ISTRUZIONI DI LAVORO |
a – Cita parola per parola il testo su Crispi, tutto da "Durante gli anni" giù fino a "azione di governo.".
b – Nel testo su Crispi, con quanti voti fu eletto Presidente della Camera dei Deputati il 21 novembre 1876?
c – Continua il testo sulla carriera politica di Crispi dopo la sua ultima riga.

SEZIONE DI TESTO |
Nel 1876 la Destra storica cadde dal potere e la Sinistra salì per la prima volta al governo del Regno. Crispi, nonostante il ruolo di primo piano nell’opposizione, non venne incluso nel nuovo esecutivo Depretis (forse a causa dei timori che la sua forte personalità suscitava). Tuttavia ottenne un prestigioso incarico istituzionale: il 21 novembre 1876 fu eletto Presidente della Camera dei Deputati, con 232 voti, diventando il primo esponente della sinistra a ricoprire quella carica . Nel suo discorso di insediamento alla Presidenza, Crispi stesso riconobbe la propria indole impetuosa e “portata all’eccesso”, promettendo imparzialità e autocontrollo: «dimenticherò il posto da cui venni, ricorderò quello in cui sono», dichiarò solennemente all’Assemblea, invocando l’indulgenza dei colleghi per aiutarlo nel nuovo compito . Questo passaggio suggellava la sua trasformazione da rivoluzionario di opposizione a uomo delle istituzioni.

 

Pochi mesi più tardi, nel marzo 1877, il governo Depretis chiamò Crispi a ricoprire il ruolo di Ministro dell’Interno, riconoscendone l’esperienza e l’abilità politica . L’incarico fu però di breve durata e terminò in scandalo: all’inizio del 1878 Crispi fu costretto a dimettersi in seguito alla clamorosa accusa di bigamia sollevata contro di lui . Emerse infatti che egli, mentre era già sposato (sebbene solo civilmente, a Malta, con Rosalia Montmasson nel 1854), aveva contratto un secondo matrimonio con Lina Barbagallo nel 1877. La vicenda, montata dai suoi avversari politici, lo colpì duramente sul piano morale e lo escluse dai governi successivi per quasi un decennio . Uno storico ha commentato severamente: “L’accusa di bigamia […] non era confutabile sul terreno morale. L’abbandono della Montmasson, fedele ed eroica compagna dei giorni più duri, non può essere scusato” .

 

Durante gli anni ’80, relegato ai margini del potere, Crispi non rimase inattivo: polemizzò ferocemente contro il trasformismo di Depretis (che a suo avviso snaturava i principi della sinistra) . Nel 1882 fu tra i promotori della cosiddetta “Pentarchia”, un tentativo di riorganizzare la sinistra insieme a Zanardelli, Cairoli, Baccarini e Nicotera, nel comune intento di rinnovare il programma politico progressista . Inoltre, Crispi iniziò a interessarsi intensamente di politica estera, sviluppando un’ammirazione crescente per la Germania di Bismarck. Già nel 1877, da Presidente della Camera, aveva incontrato Otto von Bismarck durante un viaggio a Berlino e ne aveva stretto amicizia . Da allora guardò al cancelliere prussiano come a un modello di statista energico e risoluto, prendendone spunto per la propria futura azione di governo.

 

 

Al governo del Regno: riforme, autoritarismo e “politica forte” (1887-1896)

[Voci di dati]
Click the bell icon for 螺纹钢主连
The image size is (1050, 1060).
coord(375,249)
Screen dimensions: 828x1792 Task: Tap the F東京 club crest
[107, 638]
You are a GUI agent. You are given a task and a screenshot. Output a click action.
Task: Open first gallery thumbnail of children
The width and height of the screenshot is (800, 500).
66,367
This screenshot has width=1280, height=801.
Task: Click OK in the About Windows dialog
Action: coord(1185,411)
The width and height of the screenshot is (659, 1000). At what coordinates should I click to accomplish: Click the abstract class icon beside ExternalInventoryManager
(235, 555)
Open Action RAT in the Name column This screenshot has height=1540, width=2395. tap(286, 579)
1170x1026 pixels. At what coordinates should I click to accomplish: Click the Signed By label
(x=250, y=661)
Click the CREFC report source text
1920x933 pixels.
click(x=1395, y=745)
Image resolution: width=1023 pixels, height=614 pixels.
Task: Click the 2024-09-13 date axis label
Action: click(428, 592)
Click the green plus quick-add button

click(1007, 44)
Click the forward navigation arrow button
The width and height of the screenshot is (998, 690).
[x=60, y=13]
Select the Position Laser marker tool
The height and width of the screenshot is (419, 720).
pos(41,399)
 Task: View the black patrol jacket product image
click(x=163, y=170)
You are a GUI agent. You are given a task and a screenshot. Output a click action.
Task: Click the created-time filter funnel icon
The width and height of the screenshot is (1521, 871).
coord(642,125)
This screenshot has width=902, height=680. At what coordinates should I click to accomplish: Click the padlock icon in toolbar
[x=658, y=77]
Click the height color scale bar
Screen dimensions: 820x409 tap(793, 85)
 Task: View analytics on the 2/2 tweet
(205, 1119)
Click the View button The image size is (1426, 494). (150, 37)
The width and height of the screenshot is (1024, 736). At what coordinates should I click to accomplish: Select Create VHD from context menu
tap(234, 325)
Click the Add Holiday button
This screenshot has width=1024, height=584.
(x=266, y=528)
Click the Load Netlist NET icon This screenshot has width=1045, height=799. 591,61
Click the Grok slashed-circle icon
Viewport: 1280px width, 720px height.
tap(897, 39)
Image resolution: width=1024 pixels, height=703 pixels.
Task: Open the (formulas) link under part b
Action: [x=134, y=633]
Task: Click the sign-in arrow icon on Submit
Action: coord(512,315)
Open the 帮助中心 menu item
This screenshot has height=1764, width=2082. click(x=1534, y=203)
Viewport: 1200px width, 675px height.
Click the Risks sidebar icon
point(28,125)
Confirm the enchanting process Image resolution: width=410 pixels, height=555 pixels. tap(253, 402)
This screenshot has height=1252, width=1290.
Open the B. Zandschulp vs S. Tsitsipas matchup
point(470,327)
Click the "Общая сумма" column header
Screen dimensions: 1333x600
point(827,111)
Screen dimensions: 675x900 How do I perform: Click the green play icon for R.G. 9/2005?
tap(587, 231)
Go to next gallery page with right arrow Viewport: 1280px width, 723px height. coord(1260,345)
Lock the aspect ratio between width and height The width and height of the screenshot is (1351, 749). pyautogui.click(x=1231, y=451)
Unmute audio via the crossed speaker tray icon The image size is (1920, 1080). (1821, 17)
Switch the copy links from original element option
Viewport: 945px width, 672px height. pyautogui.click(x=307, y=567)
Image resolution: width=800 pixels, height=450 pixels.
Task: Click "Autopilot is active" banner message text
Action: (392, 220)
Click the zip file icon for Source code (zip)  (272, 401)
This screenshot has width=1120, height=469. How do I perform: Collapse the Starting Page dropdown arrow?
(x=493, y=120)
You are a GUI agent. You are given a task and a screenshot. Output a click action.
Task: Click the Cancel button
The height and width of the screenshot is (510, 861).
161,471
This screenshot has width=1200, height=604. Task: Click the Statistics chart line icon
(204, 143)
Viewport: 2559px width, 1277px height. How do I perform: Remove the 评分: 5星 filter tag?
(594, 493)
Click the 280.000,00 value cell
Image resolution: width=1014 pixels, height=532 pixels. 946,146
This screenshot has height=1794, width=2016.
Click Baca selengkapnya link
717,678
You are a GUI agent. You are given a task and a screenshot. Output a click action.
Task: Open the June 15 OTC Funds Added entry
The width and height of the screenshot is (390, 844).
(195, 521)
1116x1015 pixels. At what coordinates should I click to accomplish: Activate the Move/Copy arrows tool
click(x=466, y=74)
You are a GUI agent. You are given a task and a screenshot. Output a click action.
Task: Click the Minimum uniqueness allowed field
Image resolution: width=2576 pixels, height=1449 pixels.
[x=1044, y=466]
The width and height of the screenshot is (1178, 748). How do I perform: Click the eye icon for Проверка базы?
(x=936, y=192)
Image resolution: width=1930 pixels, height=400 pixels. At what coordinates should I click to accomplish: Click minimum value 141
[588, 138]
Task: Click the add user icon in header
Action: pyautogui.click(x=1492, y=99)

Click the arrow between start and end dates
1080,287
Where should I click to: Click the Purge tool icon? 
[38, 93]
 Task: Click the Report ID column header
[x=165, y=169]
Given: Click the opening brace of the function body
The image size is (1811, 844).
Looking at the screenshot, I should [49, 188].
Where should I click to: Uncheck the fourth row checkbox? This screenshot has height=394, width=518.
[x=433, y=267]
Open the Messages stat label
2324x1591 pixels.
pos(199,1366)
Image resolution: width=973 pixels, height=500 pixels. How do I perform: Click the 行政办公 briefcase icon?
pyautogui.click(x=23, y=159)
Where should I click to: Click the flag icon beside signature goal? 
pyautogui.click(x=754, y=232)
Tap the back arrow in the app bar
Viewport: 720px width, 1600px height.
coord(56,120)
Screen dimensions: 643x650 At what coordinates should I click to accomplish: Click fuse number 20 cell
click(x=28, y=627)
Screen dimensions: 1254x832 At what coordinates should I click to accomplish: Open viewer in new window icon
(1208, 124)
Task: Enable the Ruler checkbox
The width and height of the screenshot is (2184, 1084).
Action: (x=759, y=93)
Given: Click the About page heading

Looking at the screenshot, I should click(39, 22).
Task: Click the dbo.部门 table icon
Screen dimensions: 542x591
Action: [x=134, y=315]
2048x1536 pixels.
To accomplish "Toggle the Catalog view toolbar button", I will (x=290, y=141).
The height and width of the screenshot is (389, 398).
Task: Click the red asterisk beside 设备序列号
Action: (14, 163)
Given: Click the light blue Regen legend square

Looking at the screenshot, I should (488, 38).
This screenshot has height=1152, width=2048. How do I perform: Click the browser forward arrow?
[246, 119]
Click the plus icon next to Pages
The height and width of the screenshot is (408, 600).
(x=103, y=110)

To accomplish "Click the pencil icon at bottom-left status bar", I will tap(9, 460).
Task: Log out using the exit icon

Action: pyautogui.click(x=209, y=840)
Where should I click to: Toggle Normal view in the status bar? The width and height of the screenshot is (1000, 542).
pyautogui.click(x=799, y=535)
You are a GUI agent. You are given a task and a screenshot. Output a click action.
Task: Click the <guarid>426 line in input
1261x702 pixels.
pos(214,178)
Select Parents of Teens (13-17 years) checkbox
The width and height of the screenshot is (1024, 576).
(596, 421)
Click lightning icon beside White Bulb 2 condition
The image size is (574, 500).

RISPOSTE QUI SOTTO |
a –
Durante gli anni ’80, relegato ai margini del potere, Crispi non rimase inattivo: polemizzò ferocemente contro il trasformismo di Depretis (che a suo avviso snaturava i principi della sinistra) . Nel 1882 fu tra i promotori della cosiddetta “Pentarchia”, un tentativo di riorganizzare la sinistra insieme a Zanardelli, Cairoli, Baccarini e Nicotera, nel comune intento di rinnovare il programma politico progressista . Inoltre, Crispi iniziò a interessarsi intensamente di politica estera, sviluppando un’ammirazione crescente per la Germania di Bismarck. Già nel 1877, da Presidente della Camera, aveva incontrato Otto von Bismarck durante un viaggio a Berlino e ne aveva stretto amicizia . Da allora guardò al cancelliere prussiano come a un modello di statista energico e risoluto, prendendone spunto per la propria futura azione di governo.

b – Con 232 voti.

c –
Nell’aprile 1887 Francesco Crispi rientrò nelle stanze del potere: Depretis, ormai anziano, lo richiamò come Ministro dell’Interno nel suo ottavo governo . Quando pochi mesi dopo Depretis morì (26 luglio 1887), il Re Umberto I incaricò Crispi di formare il nuovo esecutivo. Il 29 luglio 1887 Crispi divenne così Presidente del Consiglio per la prima volta , primo meridionale a rivestire tale ruolo. Si aprì una stagione di governo caratterizzata dall’impronta fortissima del suo leader, descritto spesso come “il piccolo Bismarck” italiano per il piglio deciso e talora autoritario. Crispi assunse ad interim anche il Ministero degli Esteri e guidò un gabinetto composto da uomini di diversa provenienza (sinistra, centro e persino destra), a testimonianza della sua volontà di concentrare il potere oltre gli steccati di partito .

 

Sul piano interno, il primo governo Crispi avviò numerose riforme che modernizzarono lo Stato unitario. Vennero riorganizzati e razionalizzati la amministrazione centrale e gli enti locali: una nuova legge comunale e provinciale (1888) ridefinì i poteri di sindaci e consigli, potenziando l’autonomia amministrativa locale . Importanti provvedimenti interessarono la giustizia e la società civile: fu promulgato il Codice penale Zanardelli (1889), che abolì la pena di morte e riconobbe il diritto di sciopero, segnando un progresso liberale notevole . Si intervenne anche nella sanità pubblica(con una legge che riorganizzò le istituzioni di beneficenza, le cosiddette opere pie, nel 1890) e si potenziò il Consiglio di Stato quale organo di tutela contro gli abusi della Pubblica Amministrazione . Crispi mostrò dunque, in questa fase, un volto da riformatore energico: “avviò un’intensa attività di riforme” in molti settori , guadagnandosi inizialmente il rispetto anche di avversari moderati.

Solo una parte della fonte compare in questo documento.